Comments and Suggestions for Authors

The authors conducted a study to investigate the potential therapeutic efficacy of disulfiram, an alcohol-averse drug, in treating esophageal squamous cell carcinoma (ESCC). They explored the anti-tumor effects of disulfiram in combination with copper chelation (CuET) and screened a library of bioactive compounds in ESCC cells to identify potential drug combinations. Quantitative mass spectrometry was employed to analyze signaling pathway changes following drug treatment. The study revealed a strong synergistic effect between CuET and GSK J4, a dual inhibitor of JMJD3 and UTX proteins. High expression of JMJD3 and UTX was associated with advanced disease stages and poor survival outcomes in ESCC patients. In vitro and in vivo experiments demonstrated that CuET combined with GSK J4 inhibited tumor growth and induced apoptosis in ESCC cells. Furthermore, CuET triggered endoplasmic reticulum stress and unfolded protein response (UPR), which was counteracted by the addition of GSK J4. Overall, the findings suggest that combining CuET with JMJD3/UTX inhibition may offer a safe and effective treatment approach for ESCC.

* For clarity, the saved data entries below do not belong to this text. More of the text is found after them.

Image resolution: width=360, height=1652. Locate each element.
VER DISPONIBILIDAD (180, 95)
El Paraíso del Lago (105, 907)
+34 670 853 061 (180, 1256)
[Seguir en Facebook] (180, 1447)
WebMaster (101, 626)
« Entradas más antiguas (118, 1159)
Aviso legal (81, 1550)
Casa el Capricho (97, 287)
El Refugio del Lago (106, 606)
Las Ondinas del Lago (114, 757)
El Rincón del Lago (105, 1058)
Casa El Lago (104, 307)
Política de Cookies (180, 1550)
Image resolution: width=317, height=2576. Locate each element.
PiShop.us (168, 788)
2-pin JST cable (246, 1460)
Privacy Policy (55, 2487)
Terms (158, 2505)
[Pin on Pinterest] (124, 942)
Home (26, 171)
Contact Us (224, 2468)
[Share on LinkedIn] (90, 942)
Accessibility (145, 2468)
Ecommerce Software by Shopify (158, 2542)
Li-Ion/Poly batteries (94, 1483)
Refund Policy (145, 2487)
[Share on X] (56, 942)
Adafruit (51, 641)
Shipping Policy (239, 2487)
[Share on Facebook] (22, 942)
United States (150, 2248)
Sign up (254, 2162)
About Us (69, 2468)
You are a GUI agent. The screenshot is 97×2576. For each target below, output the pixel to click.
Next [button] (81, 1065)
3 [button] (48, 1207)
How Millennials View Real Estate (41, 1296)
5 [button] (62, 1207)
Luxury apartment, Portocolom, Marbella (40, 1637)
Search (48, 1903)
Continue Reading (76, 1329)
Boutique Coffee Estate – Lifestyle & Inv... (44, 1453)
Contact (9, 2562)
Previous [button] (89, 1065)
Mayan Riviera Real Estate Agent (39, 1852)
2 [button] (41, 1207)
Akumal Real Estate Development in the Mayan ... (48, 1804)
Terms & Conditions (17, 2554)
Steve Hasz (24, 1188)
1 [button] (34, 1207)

I have carefully reviewed the manuscript and find it to be a valuable contribution to the field of esophageal squamous cell carcinoma (ESCC) research. However, there are several important points that need to be addressed before the paper can be considered further. Please make the following revisions and clarifications:

1. Abstract Revision: Please revise the abstract to provide a more concise and clear summary of the study's objectives, methods, and key findings. Focus on highlighting the primary aim and the significance of your work in a structured manner.
2. Page 2 – Line 85: The sentence, "Here, we clearly showed that combining CuET and JMJD3/UTX inhibition may be an effective drug combination for clinical use in the future," should be rephrased into a clear and concise aim sentence. For example, you can start with, "The aim of our study is to..."
3. Patient Selection and Characteristics: Address the concerns regarding patient selection and characteristics. Explain the specific criteria and guidelines followed in selecting patients, especially considering the significant proportion of patients with T3-4 cancer and Stage 3-4 disease. Clarify why preoperative chemoradiotherapy was not administered and why the diagnosis of ESCC was obtained after postoperative pathology rather than through endoscopy. Additionally, describe why no patients received anti-tumor treatment and provide a sub-paragraph that outlines the clinical information of the patients.
4. Statistical Power: Provide a clear discussion of the statistical power of your study. Include information on the sample population, clinical data, perioperative treatments, surgical operations, and follow-up in the Results section to ensure transparency in your analysis and findings.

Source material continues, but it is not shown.